Every now and then there is a perceived threat, either real or imagined, that inspires artists to create commentary and lawmakers to make policy and propaganda. In the 1930s fear of marijuana and its effect on youth and culture led many lawmakers to a campaign against the drug. Many exploitations and pseudo-propaganda films were to follow. While we can now look back at movies like Marihuana and Reefer Madness and laugh, these movies, through a combination of bad science and racism, played on the fears of contemporaneous audiences.
While Marihuana hoped to stimulate that fear by portraying the effects of the drug, the director’s grasp of human behavior, especially “under the influence,” was pretty ridiculous and driven by the demands of exploitation filmmaking and anti-drug hysteria. Though the timing of the film’s release—a year before marijuana was made illegal—is conspicuous. It could be argued that Marihuana, and movies of its ilk, contributed to the drug’s eventual criminalization. Ultimately though, what Marihuana accomplishes successfully is showing a fear of youth being manipulated into addiction and crime by all-powerful and malevolent adults.
In a way, Unfriended: Dark Web speaks to and plays on, the cultural fears that these, albeit laughable, exploitation films employed as their central conflicts. While in the 1930s marijuana held droves of middle-class suburbanites in abject fear, in the twenty-first century it’s the seemingly infinite power of technology and the Internet (as well as our reliance on it) that both fascinates and frightens us.

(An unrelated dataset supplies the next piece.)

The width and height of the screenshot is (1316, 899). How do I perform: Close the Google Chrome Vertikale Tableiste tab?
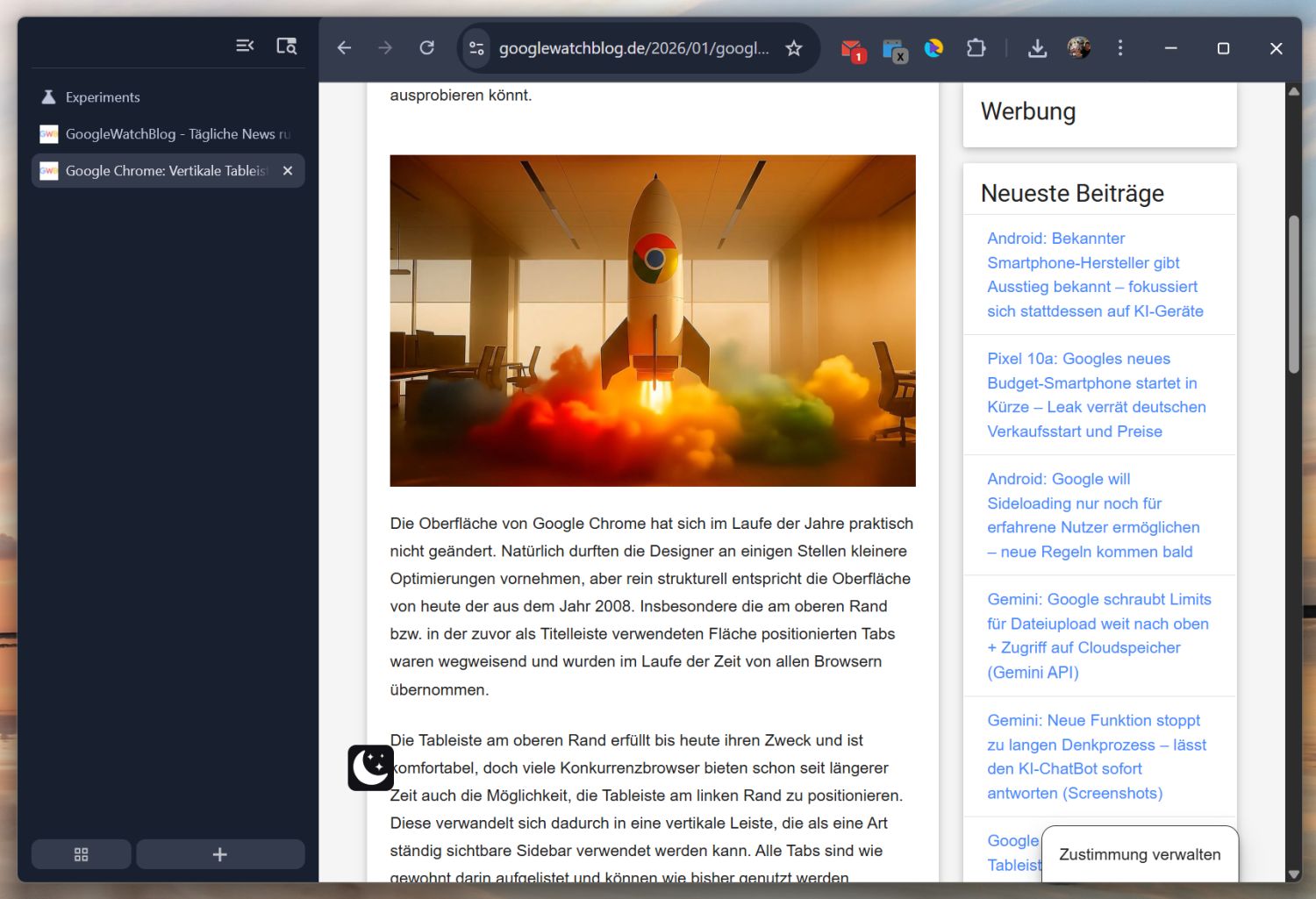[287, 171]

And, more precisely, like Marihuana, Unfriended: Dark Web expresses a fear of being overpowered by forces (whether the NSA or worse) beyond one’s control.
Unfriended: Dark Web is a sequel in name only—by the end of Levan Gabriadze’s original movie every character had been killed off. For the second installment, writer/director Stephen Susco has created a completely new narrative that retains the trope of telling the story through computer screens while abandoning the first film’s supernatural elements in favor of the suspense and horror of the real world.
The film begins with Matias (Colin Woodell) trying to re-configure a laptop he’s stolen from a café. In a Skype chat session with a group of friends, he begins receiving odd and cryptic messages. He proceeds to explore the computer further and comes to realize that the owner was deep into the dark web of the Internet and that the computer contains almost a terabyte’s worth of snuff videos. Needless to say, the owner of the laptop wants it back and Matias has to figure out how to return it without getting himself or anyone else that he cares about killed.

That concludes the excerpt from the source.